Bu yaklaşım 19. yüzyıl sanatına ve geleneksel sanata tamamen aykırı bir düşüncedir. Tüm algıların yıkılması anlamına gelen bu tavır post-modernizmin temellerinin atılmasına ve farklı sanat disiplinlerine de değişik bakış açıları getirilmesine sebep olmuştur.
Sanat artık belli bir sınıfın düşünce yapısından çıkmış farklı algıların ve alt kültürlerinde kendi fikirlerini ifade ettikleri bir alan haline gelirken sanatın kentin sokaklarına çıkmasını sağlamıştır.Fluxus, performans, happening gibi daha çok kamusal alanda yapılan disiplinler ortaya çıkarak sanatın kamusal mekanla olan ilişkisi araştırılmıştır.
Kamusal alan nedir ?
Kamusal alanlar , insanların eşit fayda sağlayabileceği, toplumun ortak yararını belirlemeye ve gerçekleştirmeye yönelik düşünce, söylem ve eylemlerin üretildiği ve geliştirildiği ortak toplumsal etkinlik alanlarıdır.

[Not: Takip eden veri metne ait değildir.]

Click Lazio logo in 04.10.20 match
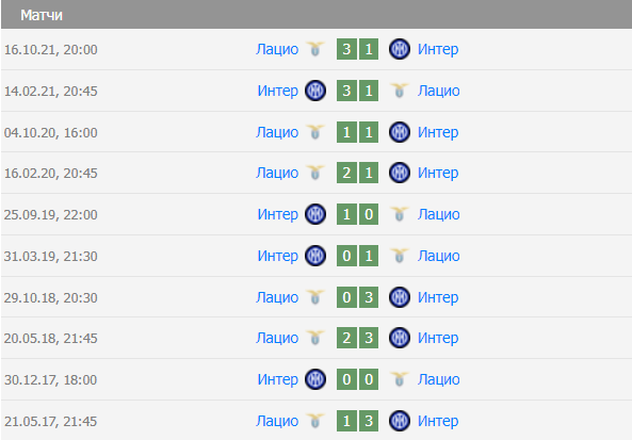Image resolution: width=632 pixels, height=440 pixels. click(x=316, y=132)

Kamusal alanda yapılan kültürel, siyasi içerikleriyle gösterilen bu yapıların halk üzerinde büyük etkileri bulunmaktadır . Ancak bu sanat yapıtları yönetim yada toplum bireyleri tarafından tepkiler alıp, engellenebilmektedir de.
1970’li yıllarda Amerika’da ortaya çıkan rap kültürü ve bunun içerisinde yapılan grafitti hareketi buna çok iyi bir örnektir. Bu kültürü benimseyenlerin sprey boyalarla metro duvarlarına yaptıkları yazı ve resimler eleştiri almış ve yönetim tarafından kamusal alanlara zarar verdikleri düşüncesiyle illegal işler adını almıştır.
Bir çağdaş sanat yapıtı için kamusal alan kavramsal açıdan çok iyi bir teşhir alanı olma özelliğindedir.Çünkü sanat yapıtları galeri ya da müzelerde belli bir kesimin gezip gördüğü durumdan çıkıp her kesimden insanın izlediği , etkileşim içine girdiği bir yapıt halini almıştır.
Kamusal alanda sanat toplum bireylerine en etkin şekilde ulaşan, onları bu etki altına gönüllü yada gönülsüz alan bir eyleme dönüşmüştür. Aslında bir gösteri türüdür ,kişilerin o sanat yapıtını sevmesi yada sevmemesi ön planda değildir.
Burada amaç kente yeni bir şey katması ve insanları bu katkı üzerine düşündürmesidir.
Türkiyede Fulya Erdemci’ nin küratörlüğünü yaptığı ‘Yaya Sergileri’ ni buna örnek verebiliriz.
Nişantası’nda havada tellere asılı bisikletler, karşıdan karşıya geçmeye çalışan penguenler ya da balıklara özel bir üst geçit gibi bir çok yapıtın bulunduğu bu sergide amaç mekana, sokağa , kente ait bir takım sorunsallıkları ön plana çıkarmaktı. Hızla gelişen bir şehirde hastanelerin , okulların çokca olduğu, elit kesimin bulunduğu bir mekan Nişantası ve Nişantası eteklerindeki bulanan aksi bir durumdaki Teneke Mahallesi. Burada amaç Türkiye’nin gerçekliğini bizlere sunmaktır.
Kamusa alanda yapılan sanat yapıtının sevilmeyen örneklerini de görmemiz mümkündür.
Bu fotoğrafta Manhattan’daki Federal Plaza’yı iki eşit parçaya  
ayıran dalgalı çelik perdeler görülmektedir.
Richard Serra tarafından gerçekleştirilen  bu yerleştirme, ofis çalışanları arasında huzursuzluğa yol açmış,    uygulanışından 8 yıl sonra kaldırtılmıştır.
Bir diğer örnek ise Banksy’dir.
İngiltere de başlayan serüveninden ,NewYork’tan Barcelona’ya, Paris’ten Batı Şeria’ya küresel boyutta sokaklara parmak izlerini bırakan, gezgin bir sanatçıdır. Sprey boya ile sesini yükselten alt-kültürün, kenar mahallelerin duygu ve düşüncelerini yansıtmaktadır.